Throw away the key: Self storage and crime
Most users of self storage are honest and law-abiding people. They fill their units with ordinary, domestic stuff, they mostly pay their rent on time, and they use self storage purely in the way it was intended.
However, it’s no secret that a small proportion of self storage customers have very different ideas in mind. The private, clandestine nature of self storage means it can sometimes present criminals with the perfect cover for getting up to no good.
Tragedies in self storage
The most serious crime to have involved self storage in the UK was the tragic murder of teacher Jane Longhurst in March 2004. Her killer, Graham Coutts, strangled her with a pair of tights at his home before moving her body to a unit at Big Yellow’s Brighton branch, which he rented under an assumed name.

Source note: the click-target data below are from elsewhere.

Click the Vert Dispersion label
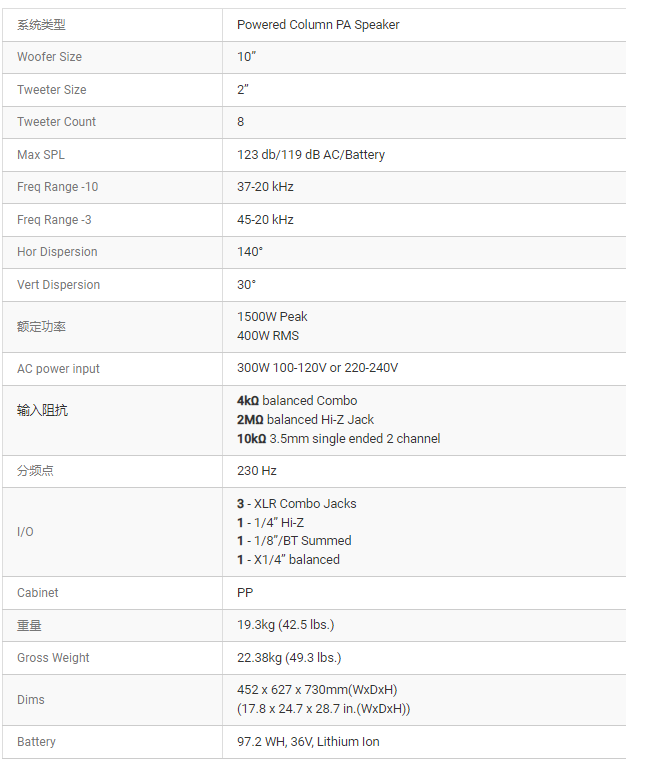The width and height of the screenshot is (667, 762). coord(58,285)
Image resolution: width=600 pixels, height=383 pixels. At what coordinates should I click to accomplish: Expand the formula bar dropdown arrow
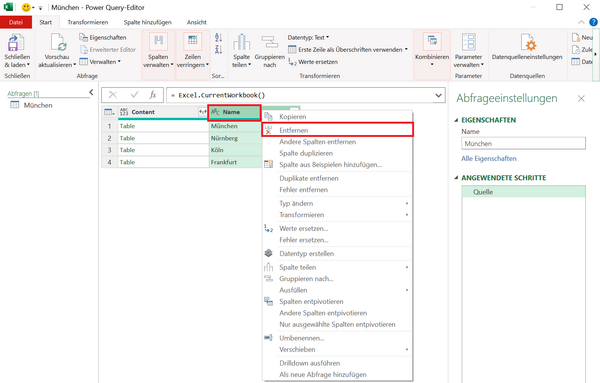pos(438,95)
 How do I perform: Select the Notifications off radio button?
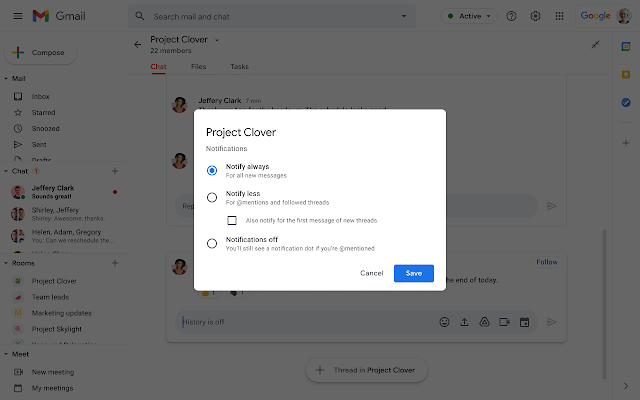pyautogui.click(x=212, y=243)
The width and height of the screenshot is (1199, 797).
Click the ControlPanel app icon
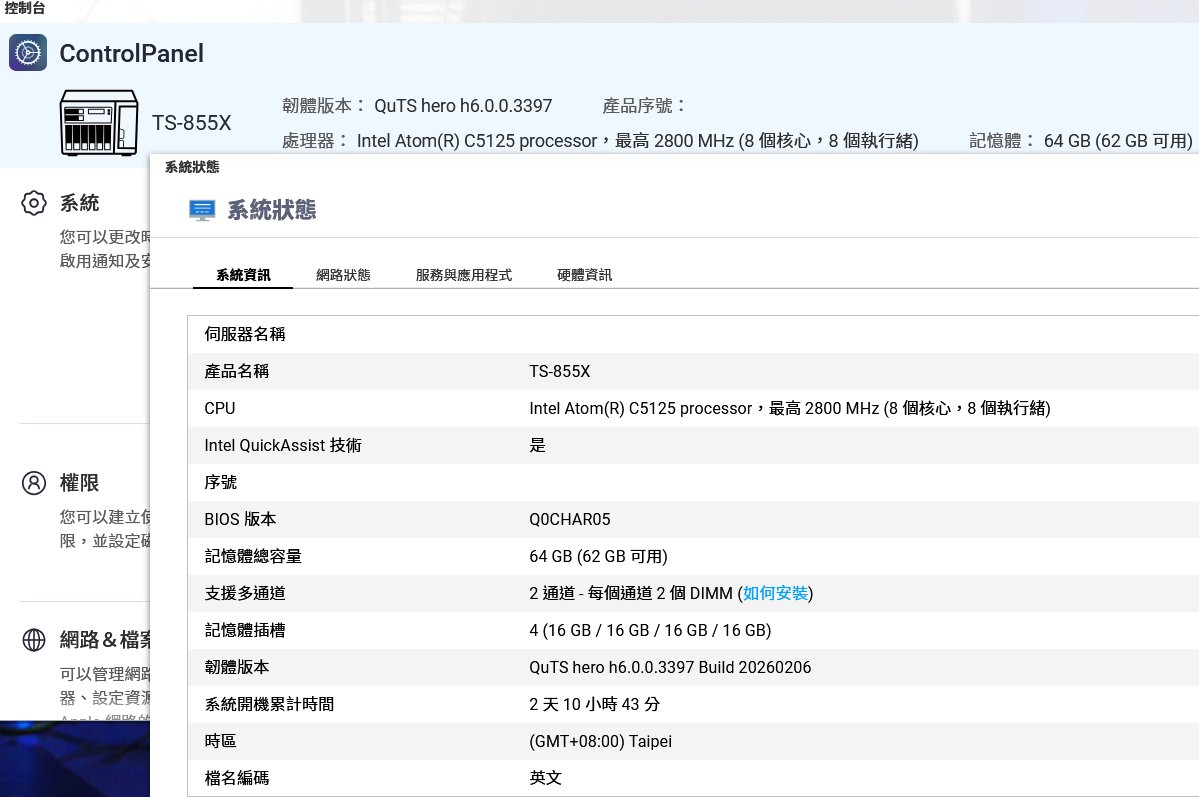[28, 52]
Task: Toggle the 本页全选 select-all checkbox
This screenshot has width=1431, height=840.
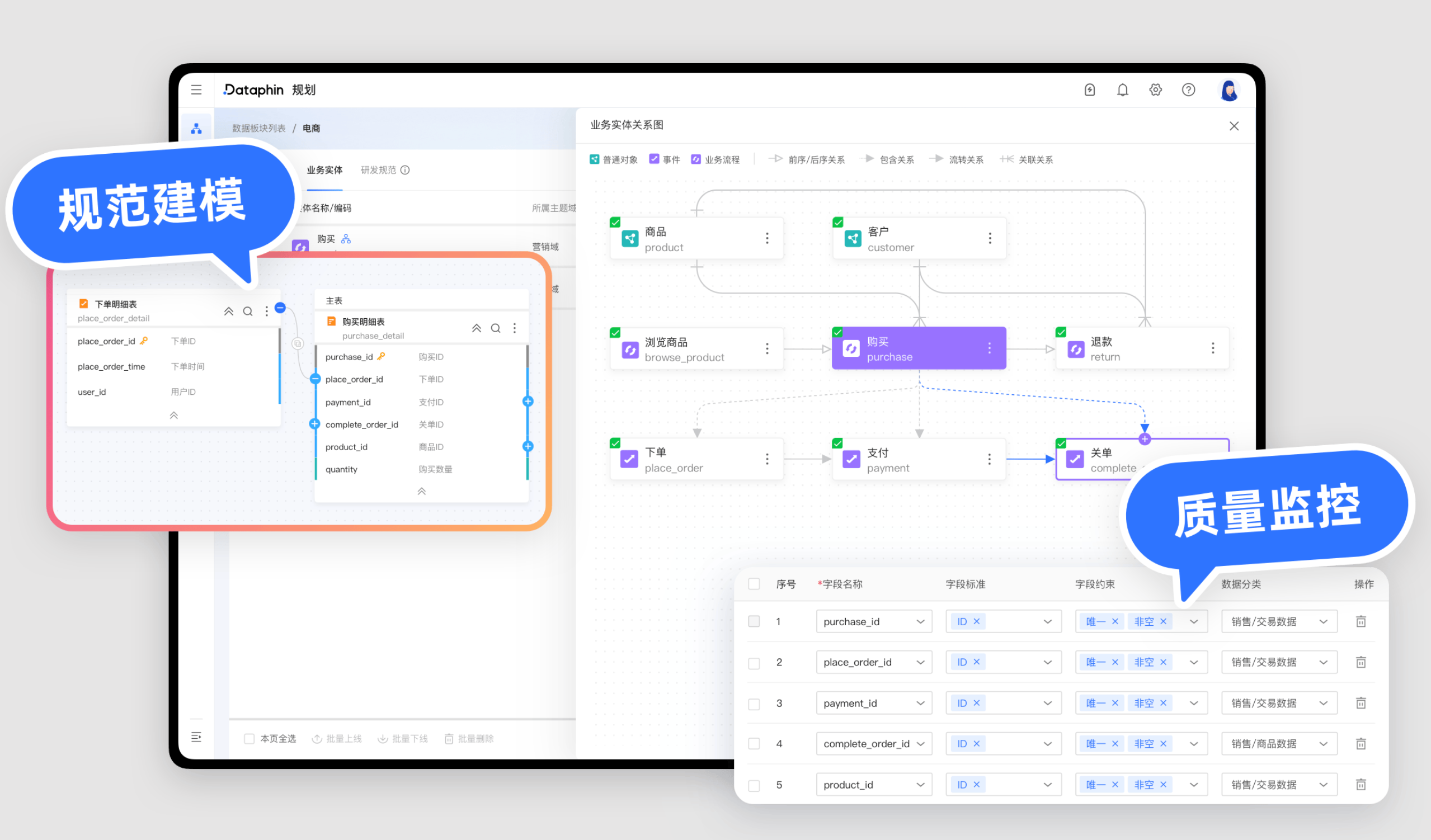Action: coord(249,738)
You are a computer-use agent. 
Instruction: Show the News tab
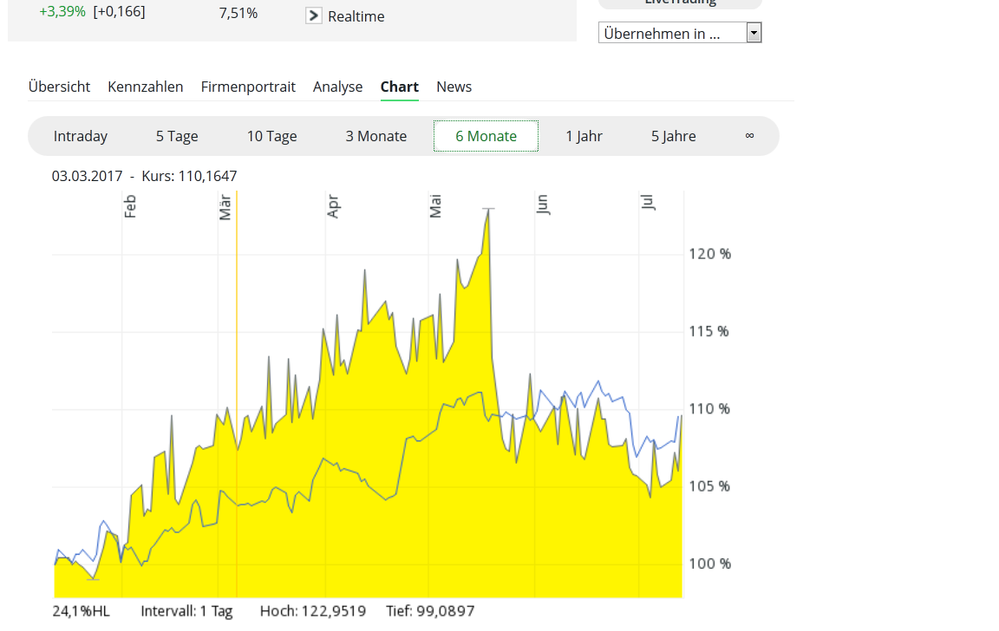pos(453,87)
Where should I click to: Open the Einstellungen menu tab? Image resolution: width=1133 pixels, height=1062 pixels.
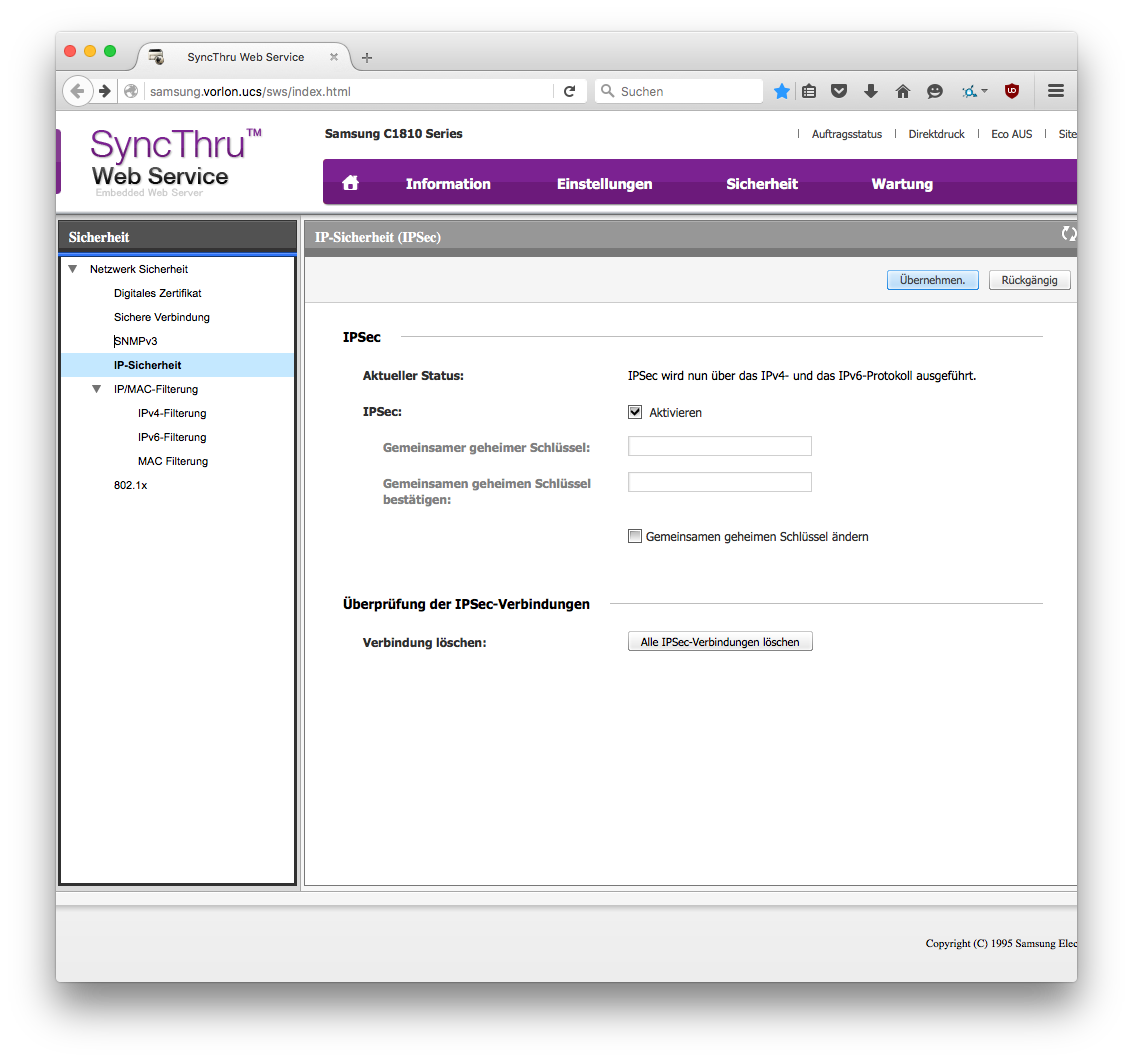pos(604,184)
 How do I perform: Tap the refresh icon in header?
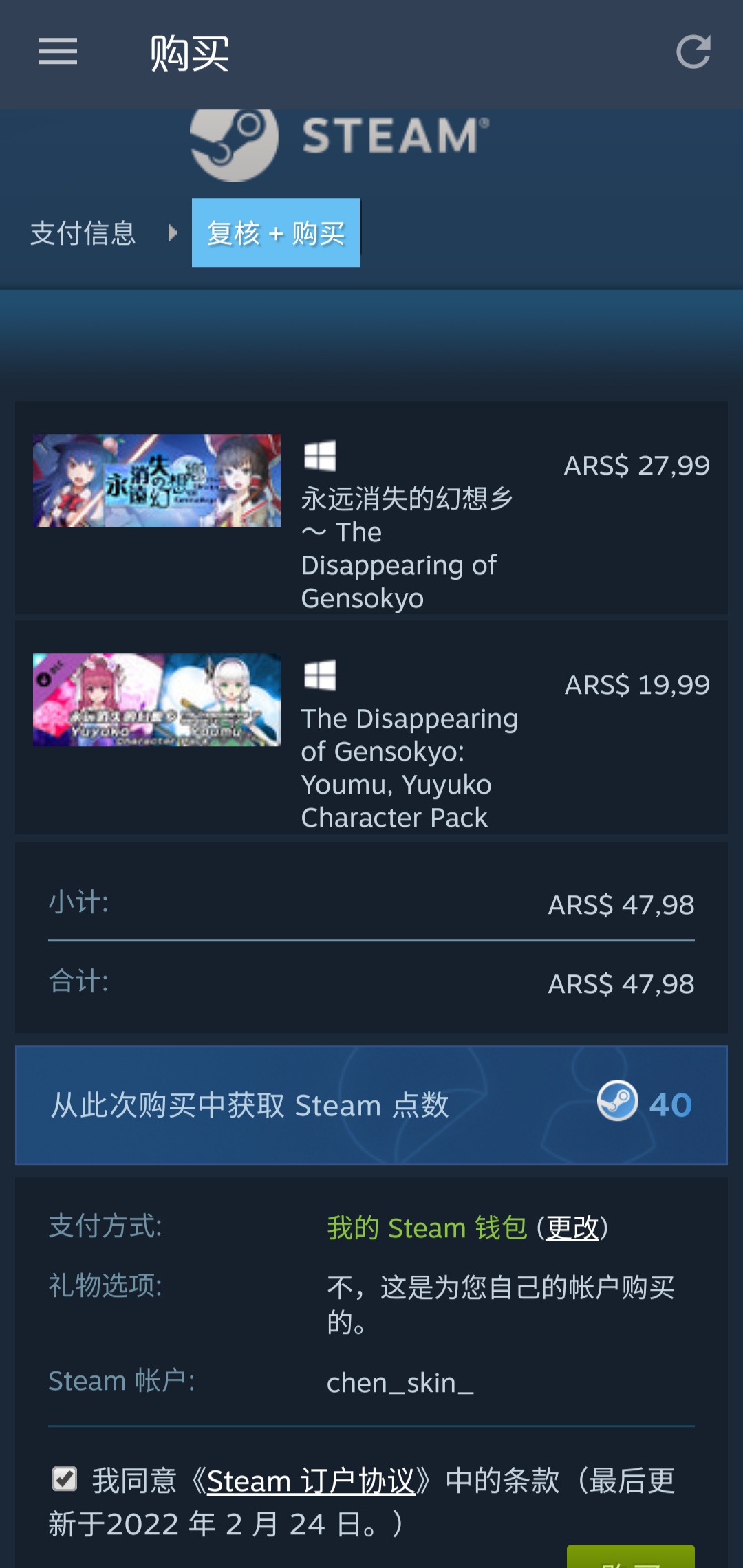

Claiming that he was storing ‘personal belongings’, Coutts kept her naked body in a cardboard box at the unit, which, chillingly, he then visited seven times. Big Yellow staff played a crucial role in his capture by alerting police to the strange smell coming from his unit, where they then found several of Jane’s possessions during an official search (Coutts having moved her body again before this took place).
Murders at US self storage facilities are slightly more common, purely because America suffers from more violent crime than we do.
Unfortunately, Googling ‘self storage murder’ produces a litany of American news stories. Just from the current first page of results: a triple murder-suicide in at a storage centre in Las Vegas this August, a woman stabbed to death at a California facility last April, and the robbery-murder of someone as they used self storage in Miami last January.
These crimes have the power to shock, but fortunately most offences involving self storage are of a far less serious nature.
Things you shouldn’t keep in self storage…
The most frequently recorded crimes involving self storage are to do with people storing illegal items.
Contraband isn’t usually the sexiest type of crime to report on, but in November 2007 Brent council found 40,000 counterfeit Durex condoms being held in a Wembley self storage unit, with an approximate street value of £45,000.
Earlier this year, 250kg of counterfeit cigarette packaging was found in a Glasgow self storage unit by Her Majesty’s Revenue and Customs. Trading Standards also made themselves look good when they found a load of fake beauty products in a storage unit on the Old Kent Road, in addition to £20,000 of counterfeit Microsoft and Adobe software.
This gives an idea of the type of things which criminals typically horde in self storage units: cheaper copies of taxed or trademarked goods that they can sell illegally on the black market.
In America drug dealers are known for using self storage units to hold drugs and related equipment, particularly money that they can’t take to the bank. A drug-dealer named Paul Sessomes was caught in Baltimore earlier this year when two self storage units in his name were found to contain over half a million dollars in drug-money after the police had obtained a search warrant.
Self storage crime from the inside
Self storage customers probably need to be aware of two types of crime. The first is identity theft, increasingly a hazard of everyday life.
This can be a problem in self storage if someone is storing old computers or paper records that have their personal, financial and identity details on them. There have been cases documented in America of people having their units broken into but where the criminals only stole an old computer or a file of bank statements so they could later withdraw the victim’s money. Anything that contains sensitive personal information needs to be looked after very carefully, even if it’s in self storage.
The other type of crime is the risk of ‘inside’ break-ins. Most robberies in self storage occur when a thief poses as a client in order to gain access to the units, but then tries to break into other people’s ones.
Police contacted self storage companies earlier this year to warn of a spate of such burglaries in which a unit would be rented by clients using a Romanian driving licence for identification; these clients then came back a few nights later and attempted to break into other units.
As such attacks tend to happen in the dead of night, this could be a downside to having 24-hour access.
An explosion of crime in self storage
Fortunately, the UK has at least so far been spared from the most destructive type of US self storage crime.
This is the widespread illegal use of self storage units for making crystal methamphetamine (‘crystal meth’ or ‘ice’), a hideously addictive class-A drug that 12 million Americans are thought to have used.
Not only is this illegal, it’s also very bad news if a self storage centre is chosen to host a so-called meth lab. This is because it involves mixing together a set of extremely toxic and hazardous chemicals at high temperatures, which often explode and cause huge destruction.
In Los Angeles, half of all meth labs are found when the building they’re in accidently ignites. Even if this doesn’t happen the building still needs an industrial clean-up after one has been removed, as several of the chemical ingredients are toxic and carcinogenic.
So far crystal-meth remains a relatively minor drug in the UK, and only two people have so far been prosecuted for running labs (neither of which were in self storage units). However, with the popularity of the drug predicted to soar in the near future, we may have to get ready for an explosion in UK self storage crime.